While acknowledging that inclusive programming created additional work demands, Arbitrator Herman distinguished between workload concerns and contractual interpretation, stating that the central question was whether students received instruction at different “levels”, not whether teachers expended greater effort.
Key Takeaways for the Education Sector
This decision establishes important precedents beyond the specific collective agreement language at issue. The decision suggests arbitrators will consider operational feasibility when interpreting education sector agreements, particularly where interpretations would create mid-semester disruptions.
The arbitrator’s treatment of workload arguments indicates that evolving pedagogical expectations — including differentiated instruction and inclusive programming — will not automatically be considered collective agreement violations requiring specific contractual relief. Such concerns may be better addressed through future bargaining rather than grievance procedures.
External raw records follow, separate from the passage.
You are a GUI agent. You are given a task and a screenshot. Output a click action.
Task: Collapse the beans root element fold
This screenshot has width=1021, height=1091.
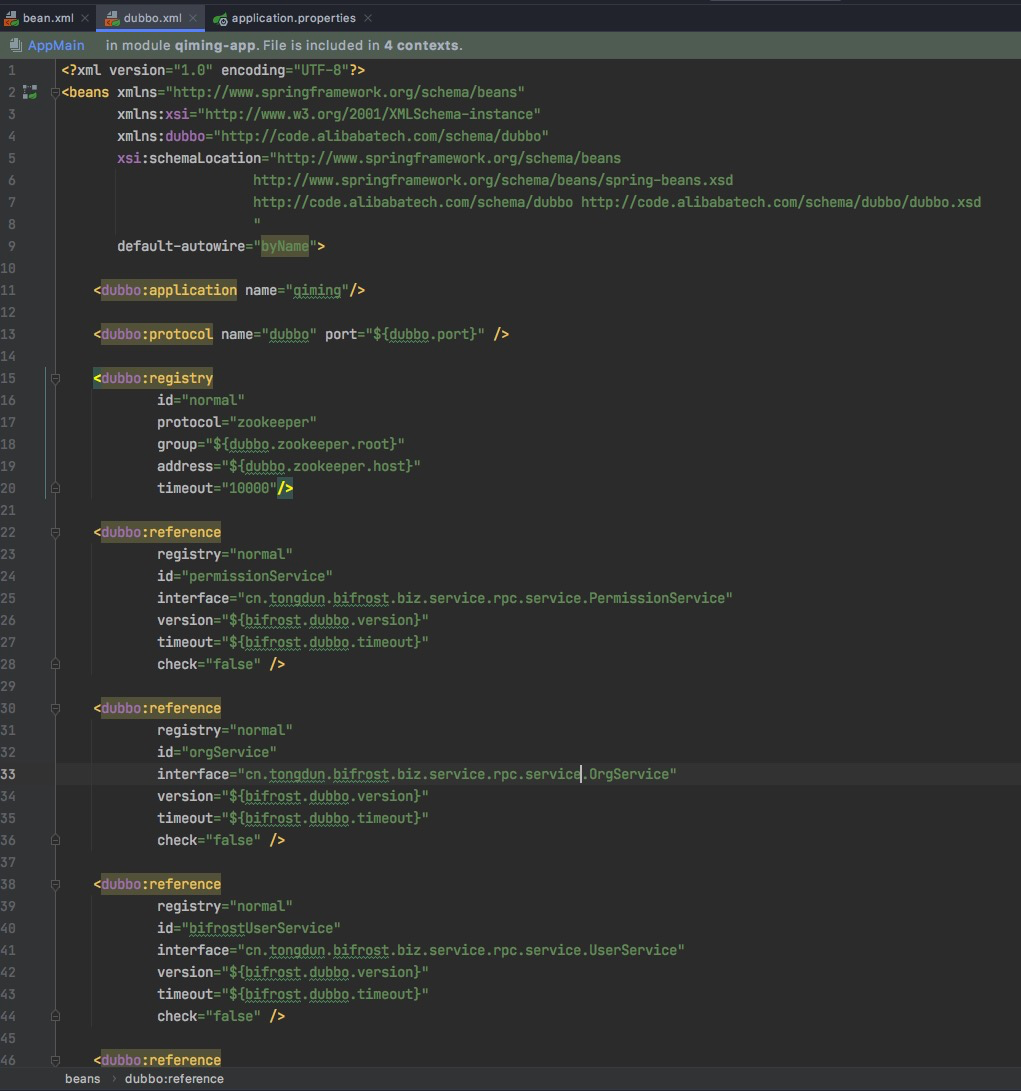[x=55, y=92]
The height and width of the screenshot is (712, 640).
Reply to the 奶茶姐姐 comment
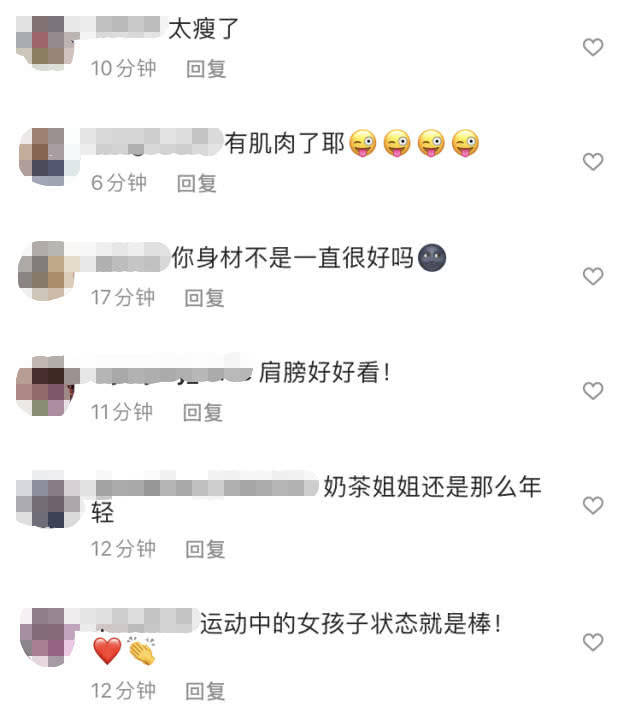205,549
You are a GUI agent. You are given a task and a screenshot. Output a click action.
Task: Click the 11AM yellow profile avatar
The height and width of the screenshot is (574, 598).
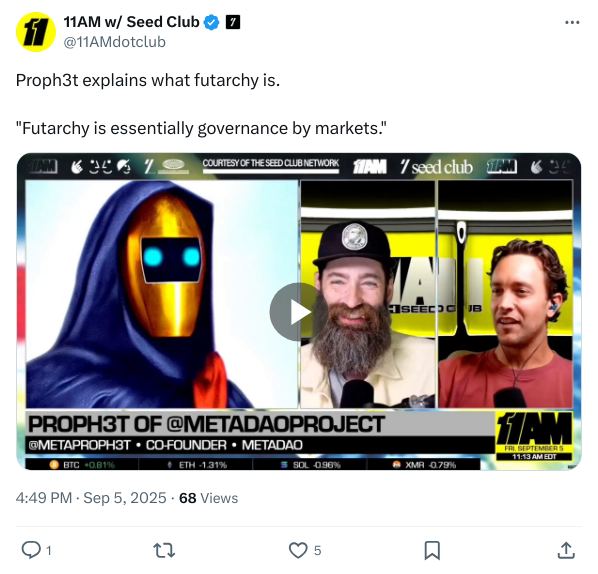(x=36, y=32)
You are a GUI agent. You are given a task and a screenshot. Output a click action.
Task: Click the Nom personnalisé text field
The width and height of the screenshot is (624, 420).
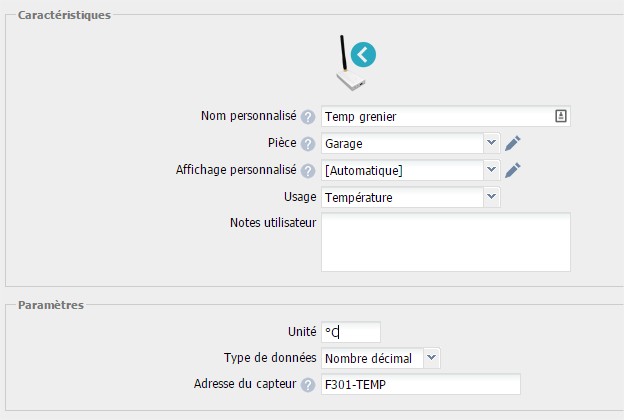click(446, 116)
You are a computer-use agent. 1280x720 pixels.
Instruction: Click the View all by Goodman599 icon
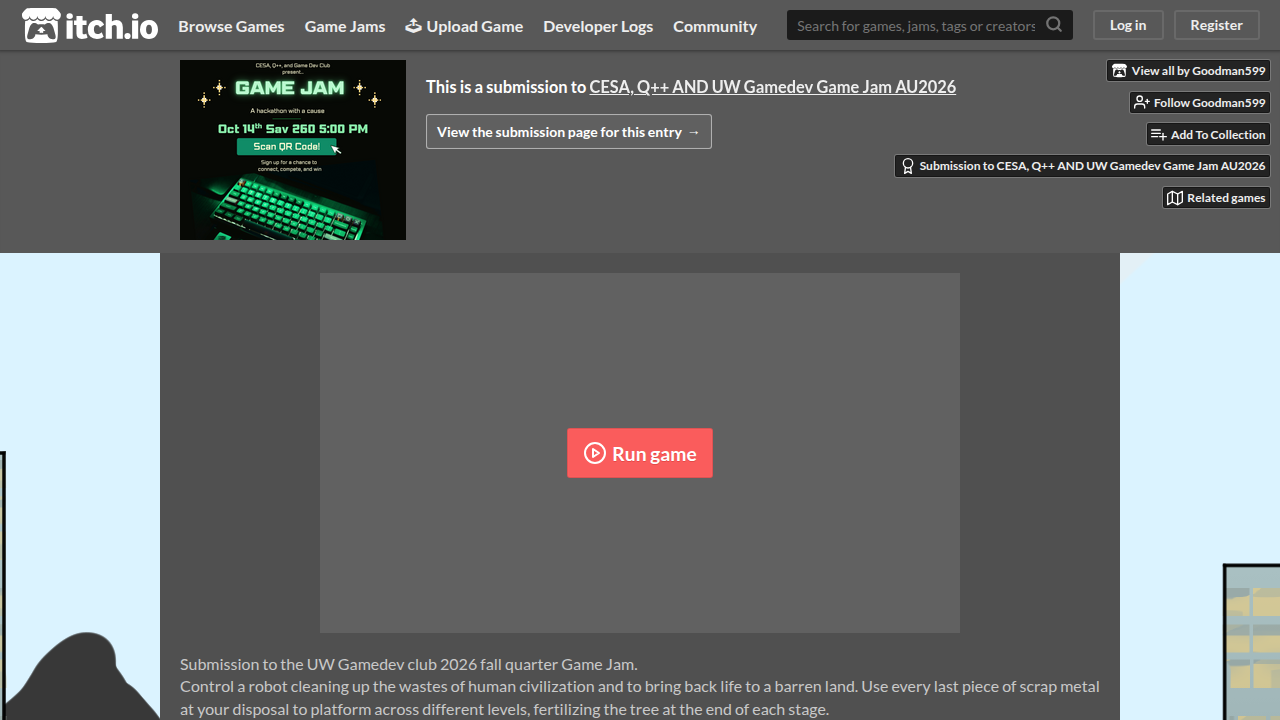pos(1119,71)
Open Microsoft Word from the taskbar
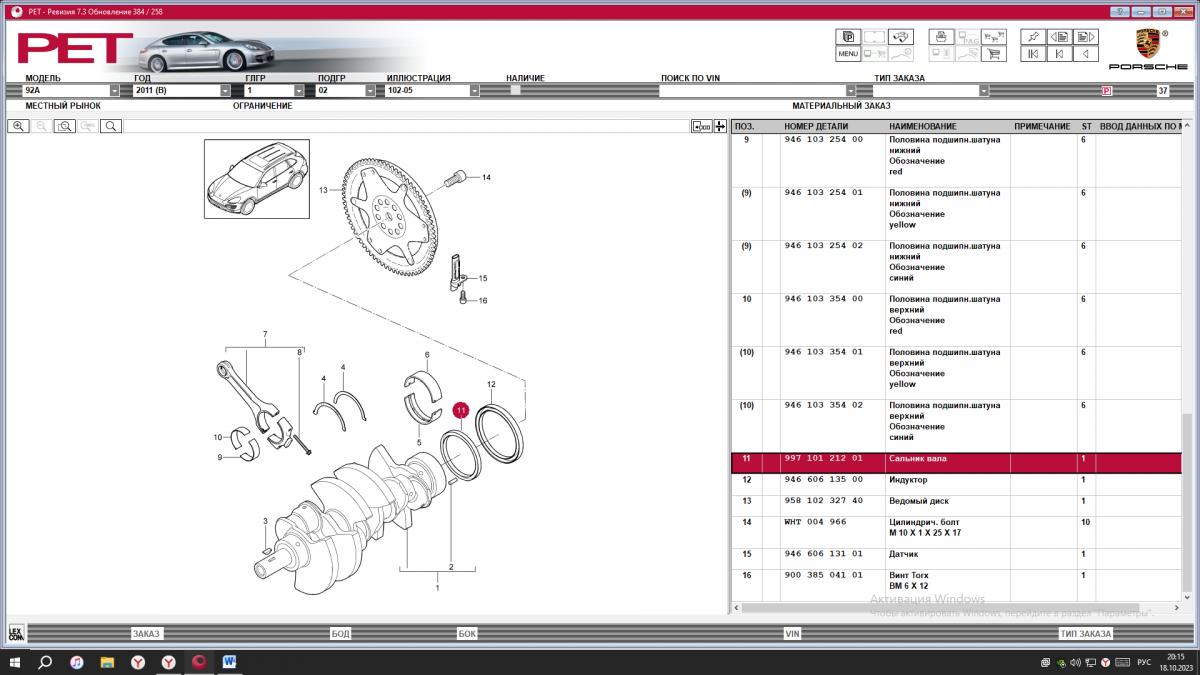This screenshot has width=1200, height=675. click(x=229, y=662)
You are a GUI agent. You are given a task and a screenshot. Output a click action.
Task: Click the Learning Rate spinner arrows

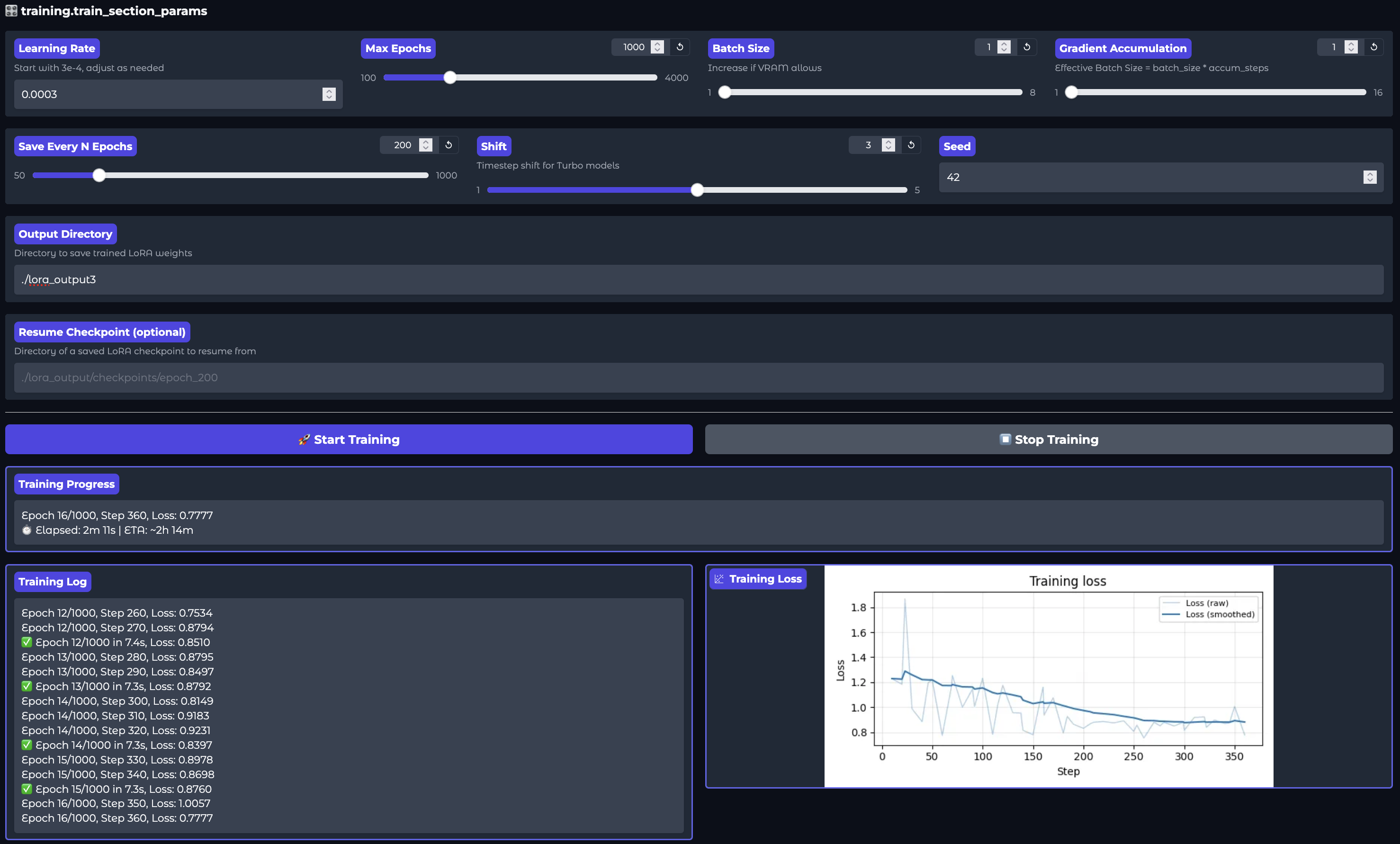[329, 94]
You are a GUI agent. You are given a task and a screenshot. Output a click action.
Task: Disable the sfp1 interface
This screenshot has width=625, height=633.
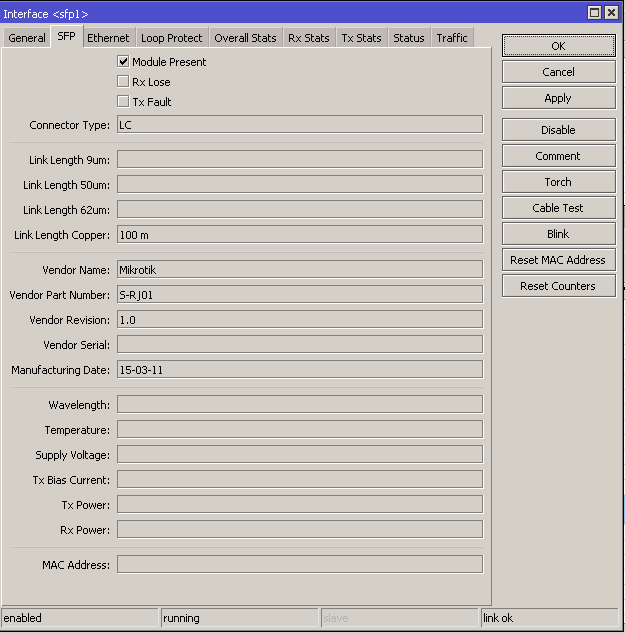558,130
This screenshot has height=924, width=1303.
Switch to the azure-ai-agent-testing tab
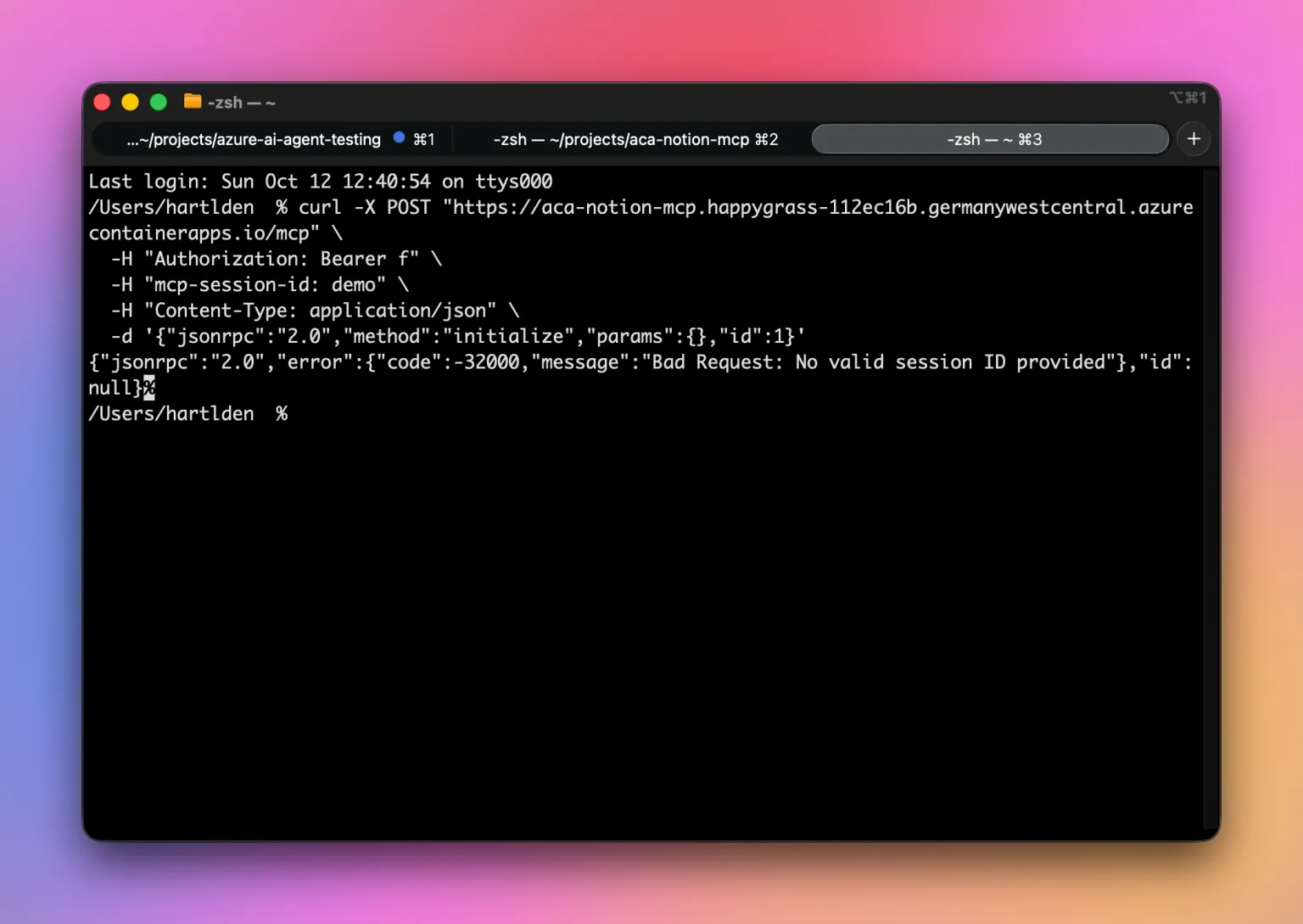tap(254, 140)
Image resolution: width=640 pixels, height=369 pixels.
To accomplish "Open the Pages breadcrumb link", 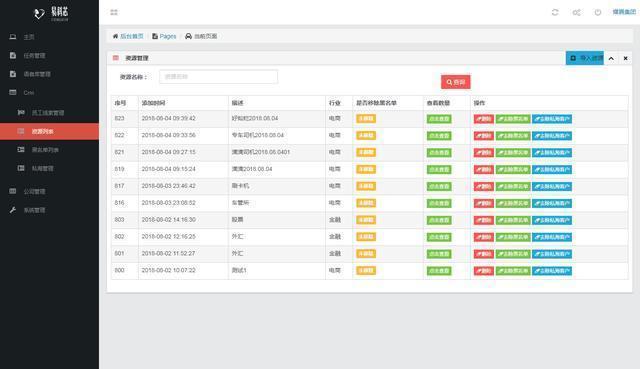I will coord(168,36).
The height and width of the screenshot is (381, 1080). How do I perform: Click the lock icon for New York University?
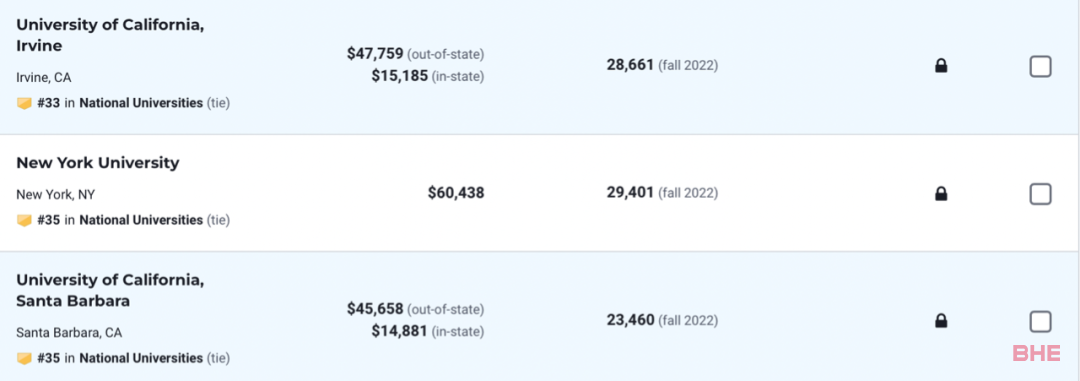941,194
For boards implementing or considering inclusive education models, the decision provides support for maintaining standard staffing ratios while integrating special education students into mainstream programming. Ultimately, however, the ability of such an approach to withstand legal scrutiny will depend heavily on the specific contractual language governing class sizes and multi-level instruction in individual collective agreements.
The ruling also underscores the importance of clear operational timelines and procedures when implementing significant programming changes that may intersect with collective agreement obligations.
disclaimer
This article shares general information and insights. It is not legal advice, and reading it does not create a solicitor–client relationship.